The elevation data is monitored and recorded using the built in altimeter. This is far more sensitive than the GPS elevation of other units, which rely on map data to create an elevation profile of the trip. The Fenix is so sensitive that it will show a 7-8 foot difference between holding it overhead and placing it on the floor. The barometer can be used to track current short-term changes in the local weather. The electronic built-in 3-axis compass of the watch can keep a heading no matter what the conditions are.
The Fenix isn’t just a watch designed for hiking. It can deliver all the same data as other fitness watches as well. Users can see live data of their heart rate stats, distance, pace or speed, ambient temperature, cadence both on foot and bicycle, and calories burned. These are calculated and recorded with the Garmin heart rate monitor, speed/cadence bike sensor, footpod and tempe sensor (all of which are sold separately – but worth the investment).
So what makes this a great OCR training, racing, and general everyday watch?
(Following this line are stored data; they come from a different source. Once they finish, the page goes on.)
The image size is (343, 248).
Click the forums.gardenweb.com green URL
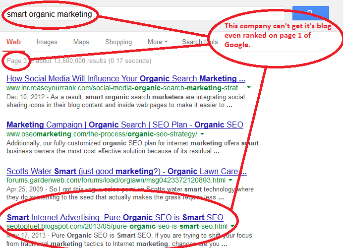[x=116, y=181]
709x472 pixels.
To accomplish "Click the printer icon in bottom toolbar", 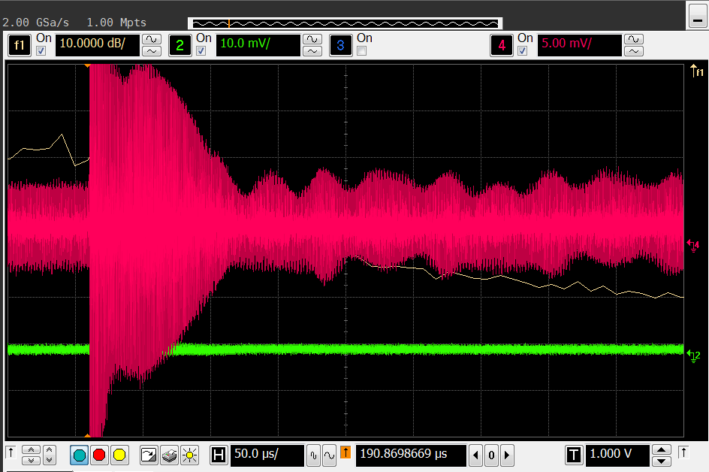I will tap(169, 455).
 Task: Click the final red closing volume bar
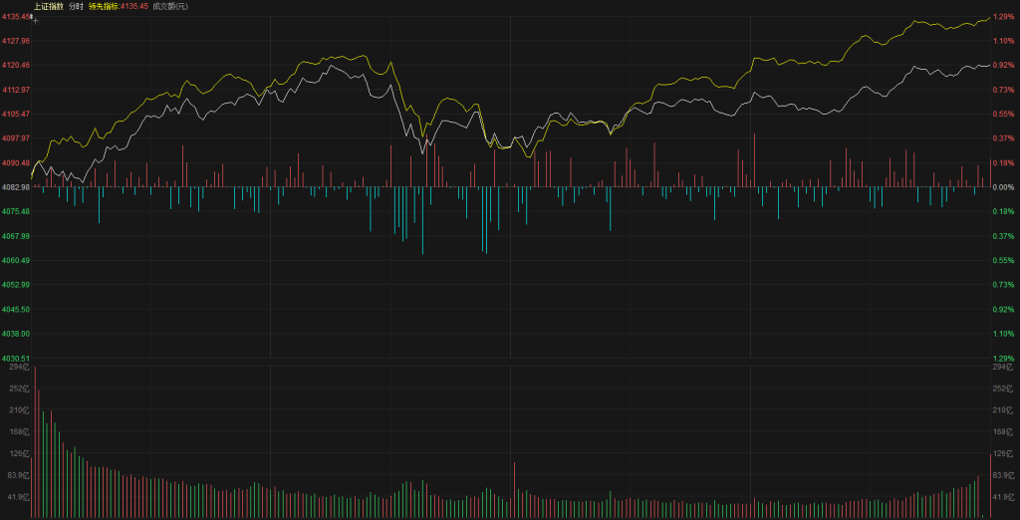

It’s waterproof to 50 meters, while most others are just “water resistant.” I’ve finished Spartan races with a haze of moisture on the inside of the screen with my FR610, promising for the life of the watch. The Fenix is extremely rugged with durable construction. The straps are held on with screws rather than typical watch pins. I have had issues with the FR610 actually falling off during training and events because the band came detached from the watch. Gamin has again moved away from the touch screen, which is a huge relief for such a small device. There are 5 easy-to-use buttons that are very straightforward in their uses. The manual is only available online, which is very necessary to learn all of the hidden gems that this watch has to offer.
You must be thinking that a watch with all these amazing options must need to be plugged in every night (highly impractical). However, the battery life of the Fenix is very impressive, even when compared to competitor’s watches. The watch will last for 6 weeks in watch mode, 16 hours under general GPS tracking, or up to 50 hours in ‘ultratrac’ mode. In ultratrac, the GPS records points one every minute – to lengthen the battery life of the device. Some accuracy is lost here, but for ultramarathons, GoRucks, the Spartan Ultrabeast, or the Worlds Toughest Mudder, there isn’t a watch out there that can compete with that battery life. The only disadvantage I can find is that the Fenix is missing the ability to import workouts such as intervals or a virtual partner to make it a true running watch such as the FR610 or FR910XT.
The Fenix is the best watch on the market for hikers, runners, and OCR enthusiasts alike. It has just about everything an athlete needs – all in one convenient place. From insanely accurate elevation data, distance, pace, location, and technical date such as heart rate, cadence and temperature – this watch is as rugged as they come and very stylish as well. It definitely makes the statement that the person wearing it is very serious about the activities that they take part in, and, more importantly, that the person is committed to looking bad-ass while doing them!